▶ [What you have to do] In the material below, find each line holding the string "agent" and copy it.

----------------------------------------

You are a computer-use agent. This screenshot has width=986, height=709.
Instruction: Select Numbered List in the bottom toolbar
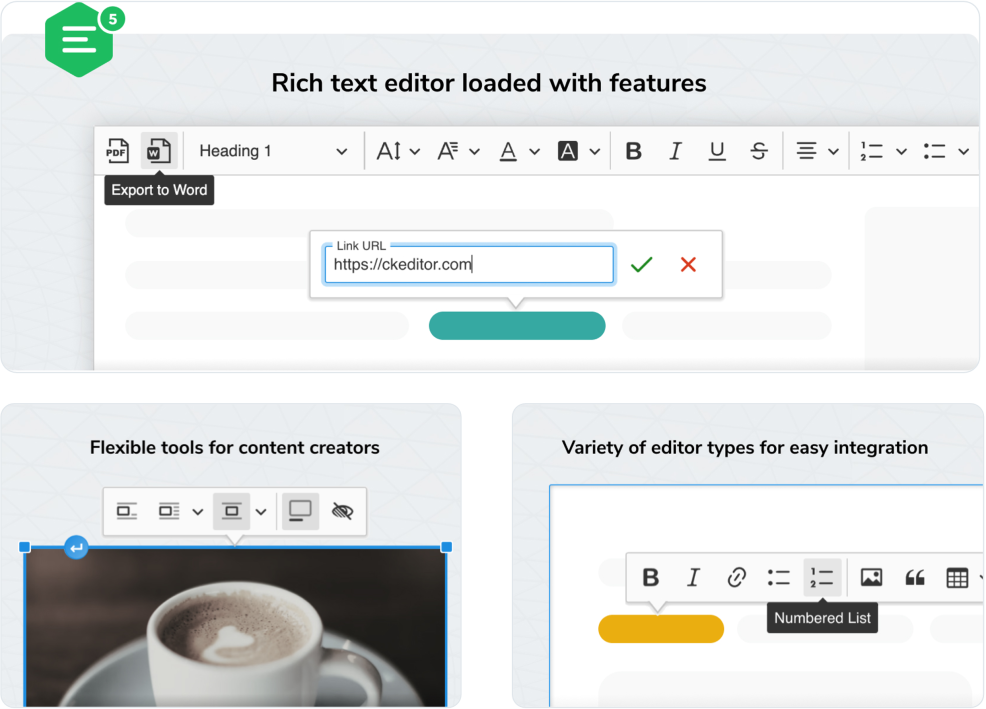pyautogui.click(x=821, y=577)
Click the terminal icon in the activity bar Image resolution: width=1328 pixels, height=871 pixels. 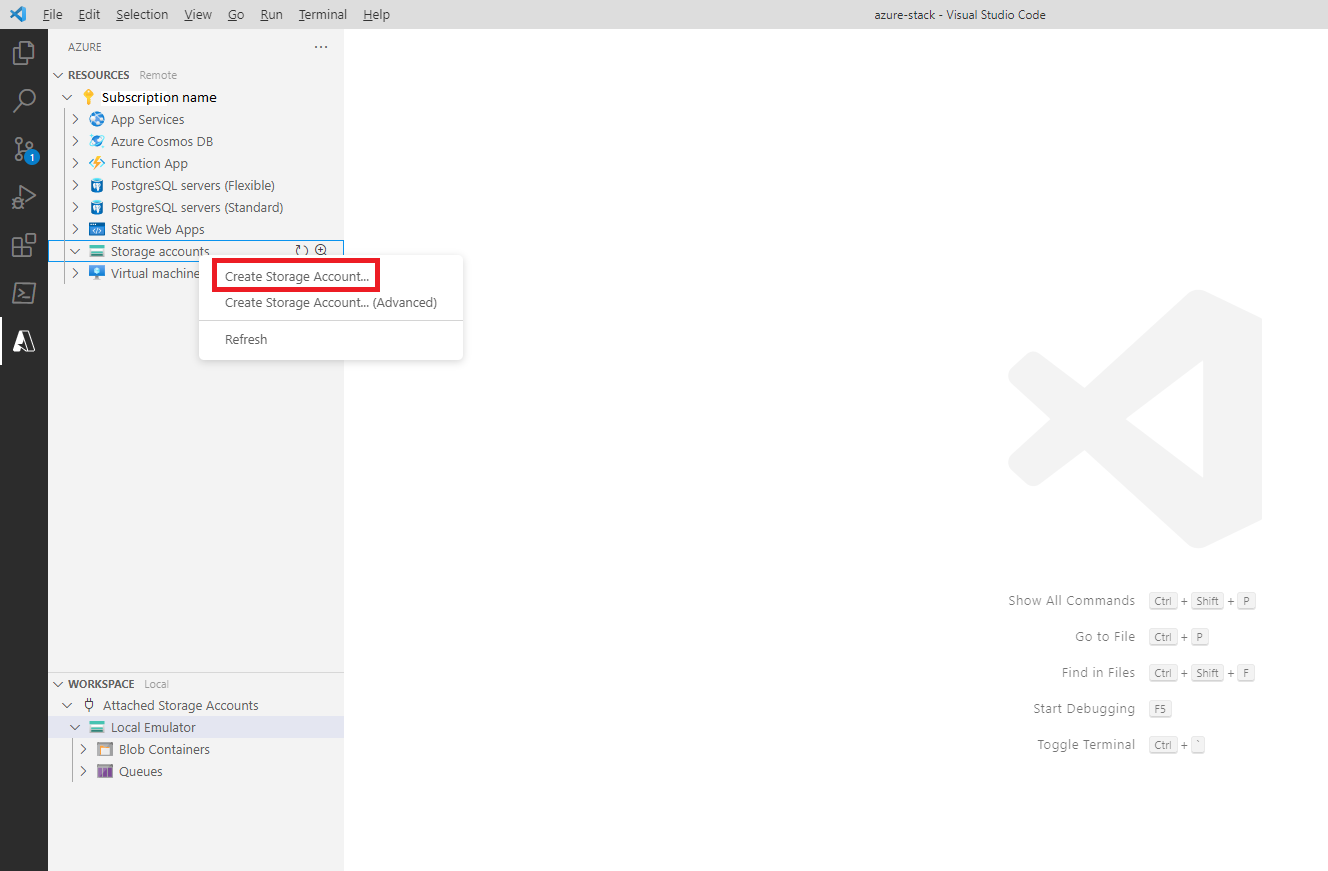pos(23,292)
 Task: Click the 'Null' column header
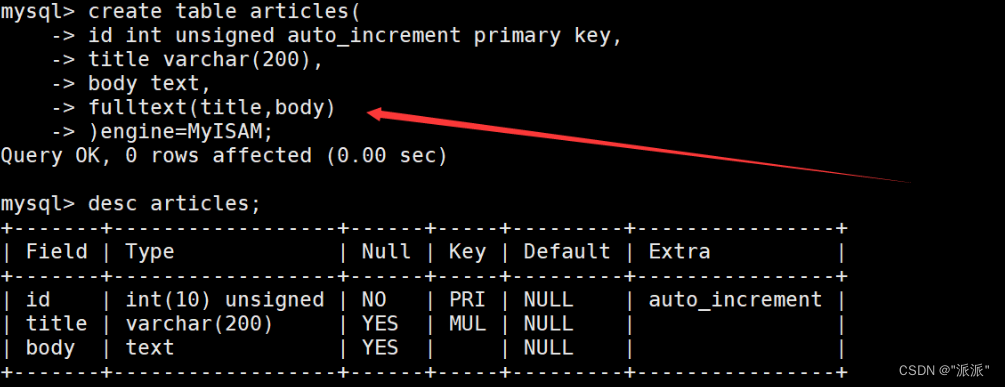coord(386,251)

----------------------------------------

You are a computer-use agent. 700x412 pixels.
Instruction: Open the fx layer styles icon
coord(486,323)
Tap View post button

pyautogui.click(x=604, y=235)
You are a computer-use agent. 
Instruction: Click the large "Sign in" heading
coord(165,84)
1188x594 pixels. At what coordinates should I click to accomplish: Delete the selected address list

----------------------------------------

▶ [Answer space]
You are a computer-use agent. This screenshot has width=986, height=709.
You are a computer-use agent. 700x412 pixels.
You are a computer-use agent. 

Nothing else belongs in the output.